Nach Angaben der Klinikleitungen würden die geplanten Kürzungen sowohl den stationären als auch den ambulanten Bereich treffen. Betroffen wären unter anderem Notaufnahmen, spezialisierte Sprechstunden, Operationen und die Krebstherapie. Die Verantwortlichen rechnen mit längeren Wartezeiten und deutlichen Einschränkungen bei der Versorgung.
„Wer uns Krankenhäusern jetzt weitere Mittel entzieht, gefährdet nicht nur unsere wirtschaftliche Stabilität, er gefährdet auch die direkte Versorgung unserer Patientinnen und Patienten.“
Besonders kritisch sei die Situation in Regensburg, weil mehr als 60 Prozent der stationären Versorgung von freigemeinnützigen Krankenhäusern übernommen werden. Diese könnten finanzielle Defizite – anders als kommunale Kliniken – nicht durch öffentliche Haushalte ausgleichen.
Gemeinsam mit Bezirkstagspräsident Franz Löffler, Landrätin Tanja Schweiger und Oberbürgermeister Dr.

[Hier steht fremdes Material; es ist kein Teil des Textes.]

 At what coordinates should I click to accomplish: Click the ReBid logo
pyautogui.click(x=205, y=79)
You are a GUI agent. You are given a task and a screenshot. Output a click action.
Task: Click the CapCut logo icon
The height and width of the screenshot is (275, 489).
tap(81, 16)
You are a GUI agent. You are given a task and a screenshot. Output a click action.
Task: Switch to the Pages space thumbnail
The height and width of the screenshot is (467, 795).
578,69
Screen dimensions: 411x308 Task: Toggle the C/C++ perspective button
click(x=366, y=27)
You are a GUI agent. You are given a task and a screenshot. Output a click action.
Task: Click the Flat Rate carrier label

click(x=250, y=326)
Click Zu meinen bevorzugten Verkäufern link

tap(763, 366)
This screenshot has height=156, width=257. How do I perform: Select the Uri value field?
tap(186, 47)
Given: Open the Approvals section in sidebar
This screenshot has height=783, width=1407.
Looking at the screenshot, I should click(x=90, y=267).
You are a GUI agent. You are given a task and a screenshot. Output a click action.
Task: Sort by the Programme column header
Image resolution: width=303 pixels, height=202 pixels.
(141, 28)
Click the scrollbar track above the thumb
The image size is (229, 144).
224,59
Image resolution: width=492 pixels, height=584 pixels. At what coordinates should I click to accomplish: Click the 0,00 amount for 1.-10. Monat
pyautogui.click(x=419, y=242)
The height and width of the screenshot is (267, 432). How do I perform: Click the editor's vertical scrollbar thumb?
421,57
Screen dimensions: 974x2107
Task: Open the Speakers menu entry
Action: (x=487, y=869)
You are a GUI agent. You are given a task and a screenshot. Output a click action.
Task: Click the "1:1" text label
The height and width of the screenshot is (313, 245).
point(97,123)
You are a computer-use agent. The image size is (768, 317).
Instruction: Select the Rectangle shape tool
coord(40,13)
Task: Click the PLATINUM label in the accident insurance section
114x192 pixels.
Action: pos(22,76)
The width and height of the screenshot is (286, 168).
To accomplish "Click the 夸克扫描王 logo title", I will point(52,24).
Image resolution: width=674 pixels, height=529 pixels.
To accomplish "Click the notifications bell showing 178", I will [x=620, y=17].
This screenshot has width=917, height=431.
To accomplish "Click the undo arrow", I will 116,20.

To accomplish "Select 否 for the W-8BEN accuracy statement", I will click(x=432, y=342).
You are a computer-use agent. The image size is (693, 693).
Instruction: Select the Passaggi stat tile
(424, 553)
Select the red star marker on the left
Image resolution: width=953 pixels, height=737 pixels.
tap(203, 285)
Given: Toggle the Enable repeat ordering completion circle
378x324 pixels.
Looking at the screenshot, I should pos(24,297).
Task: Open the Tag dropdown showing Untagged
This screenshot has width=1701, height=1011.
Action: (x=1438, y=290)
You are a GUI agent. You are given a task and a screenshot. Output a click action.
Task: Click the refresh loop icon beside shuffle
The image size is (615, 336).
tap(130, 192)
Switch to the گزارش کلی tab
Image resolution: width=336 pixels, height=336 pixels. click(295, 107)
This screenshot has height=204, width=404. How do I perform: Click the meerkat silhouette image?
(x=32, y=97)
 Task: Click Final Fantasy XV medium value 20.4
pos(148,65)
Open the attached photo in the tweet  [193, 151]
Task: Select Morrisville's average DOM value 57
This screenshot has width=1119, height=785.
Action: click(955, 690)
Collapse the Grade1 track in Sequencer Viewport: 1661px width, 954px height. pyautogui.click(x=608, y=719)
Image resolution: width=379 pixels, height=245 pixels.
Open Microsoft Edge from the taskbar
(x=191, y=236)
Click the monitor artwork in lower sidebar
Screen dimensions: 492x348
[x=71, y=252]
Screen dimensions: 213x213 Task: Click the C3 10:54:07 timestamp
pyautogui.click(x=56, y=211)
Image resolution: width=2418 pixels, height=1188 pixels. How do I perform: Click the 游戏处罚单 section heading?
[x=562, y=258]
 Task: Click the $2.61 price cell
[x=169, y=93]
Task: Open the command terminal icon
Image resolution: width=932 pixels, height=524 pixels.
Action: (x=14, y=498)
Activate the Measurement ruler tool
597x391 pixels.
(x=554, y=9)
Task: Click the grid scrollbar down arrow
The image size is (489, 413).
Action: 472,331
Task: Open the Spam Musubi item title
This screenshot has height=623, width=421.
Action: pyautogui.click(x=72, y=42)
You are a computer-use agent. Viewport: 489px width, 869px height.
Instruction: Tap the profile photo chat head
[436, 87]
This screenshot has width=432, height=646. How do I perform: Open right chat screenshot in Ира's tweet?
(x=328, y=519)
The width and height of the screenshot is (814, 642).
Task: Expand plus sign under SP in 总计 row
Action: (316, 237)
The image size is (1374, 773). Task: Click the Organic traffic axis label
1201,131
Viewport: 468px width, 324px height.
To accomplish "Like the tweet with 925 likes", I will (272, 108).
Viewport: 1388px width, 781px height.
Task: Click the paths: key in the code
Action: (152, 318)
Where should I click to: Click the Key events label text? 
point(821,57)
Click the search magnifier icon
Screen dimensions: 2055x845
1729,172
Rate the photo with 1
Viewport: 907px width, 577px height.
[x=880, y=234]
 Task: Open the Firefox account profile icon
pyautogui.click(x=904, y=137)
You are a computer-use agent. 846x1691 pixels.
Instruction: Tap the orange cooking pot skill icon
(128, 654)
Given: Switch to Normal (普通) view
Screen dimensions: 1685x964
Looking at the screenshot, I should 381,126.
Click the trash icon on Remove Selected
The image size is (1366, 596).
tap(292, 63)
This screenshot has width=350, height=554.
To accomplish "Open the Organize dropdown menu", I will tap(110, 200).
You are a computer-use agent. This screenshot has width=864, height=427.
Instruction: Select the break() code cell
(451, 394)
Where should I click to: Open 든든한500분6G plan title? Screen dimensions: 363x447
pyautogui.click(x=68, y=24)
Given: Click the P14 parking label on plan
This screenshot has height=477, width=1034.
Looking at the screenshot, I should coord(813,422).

Thomas Burger fordern die Kliniken, die geplanten Kürzungen nicht umzusetzen. Stattdessen verlangen sie eine auskömmliche Krankenhausfinanzierung, weniger Bürokratie und verlässliche gesetzliche Rahmenbedingungen.
„Stabile GKV-Finanzen sind wichtig, und selbstverständlich sind auch wir Krankenhäuser bereit, unseren Beitrag dazu zu leisten. Wir wehren uns jedoch entschieden gegen Einsparungen, die die medizinische Versorgung gefährden.“
Nach Ansicht der beteiligten Krankenhäuser könnten sie ihren Versorgungsauftrag langfristig nicht mehr erfüllen, wenn die Sparmaßnahmen umgesetzt werden.
Unterstützung kommt auch von den großen Hilfsorganisationen. Sie sehen den Rettungsdienst als tragende Säule der notfallmedizinischen Versorgung und warnen vor einer dauerhaften Unterfinanzierung.
„Der Rettungsdienst stellt aktuell das Rückgrat der notfallmedizinischen Akut-Versorgung dar. Er federt als jederzeit erreichbarer Akteur der präklinischen Notfallversorgung eine Vielzahl der Behandlungsbedarfe ab.“
Die Organisationen befürchten, dass eine Vergütung, die nicht mit den tatsächlichen Kosten Schritt hält, langfristig zu einer strukturellen Unterfinanzierung führen werde.
Die beteiligten Krankenhäuser und Rettungsdienste fordern unter anderem:
Nach Berechnungen der Bayerischen Krankenhausgesellschaft könnte die Unterfinanzierung der bayerischen Kliniken durch das geplante Sparpaket von derzeit rund 600 Millionen Euro auf 1,4 Milliarden Euro im kommenden Jahr steigen.
Mehrere Verantwortliche aus den beteiligten Krankenhäusern machten deutlich, dass die wirtschaftliche Lage vieler Kliniken bereits heute angespannt sei.
„Wir stehen jeden Tag für eine hochwertige medizinische Versorgung ein. Dafür brauchen wir von der Politik Rahmenbedingungen, die diesen Auftrag sichern – statt ihn zu gefährden.“, erklärte Sabine Beiser, Geschäftsführerin des Krankenhauses Barmherzige Brüder Regensburg.
„Die Kliniken stehen seit Jahren unter erheblichem wirtschaftlichem Druck. Wird weiter Geld entzogen, fehlt es an anderer Stelle: bei Personal, Medizintechnik, Digitalisierung und notwendigen Investitionen.“, betonte Prof. Dr. Sylvia Pemmerl.
Auch die kommunale Politik stellte sich hinter die Forderungen der Krankenhäuser.
„Die qualitätsvolle medizinische Versorgung der Region Regensburg darf nicht Spielball kurzsichtiger Sparexperimente werden. Falsches Sparen kann hier richtig teuer werden und dem Standort Regensburg großen Schaden zufügen.“, sagte Oberbürgermeister Dr. Thomas Burger.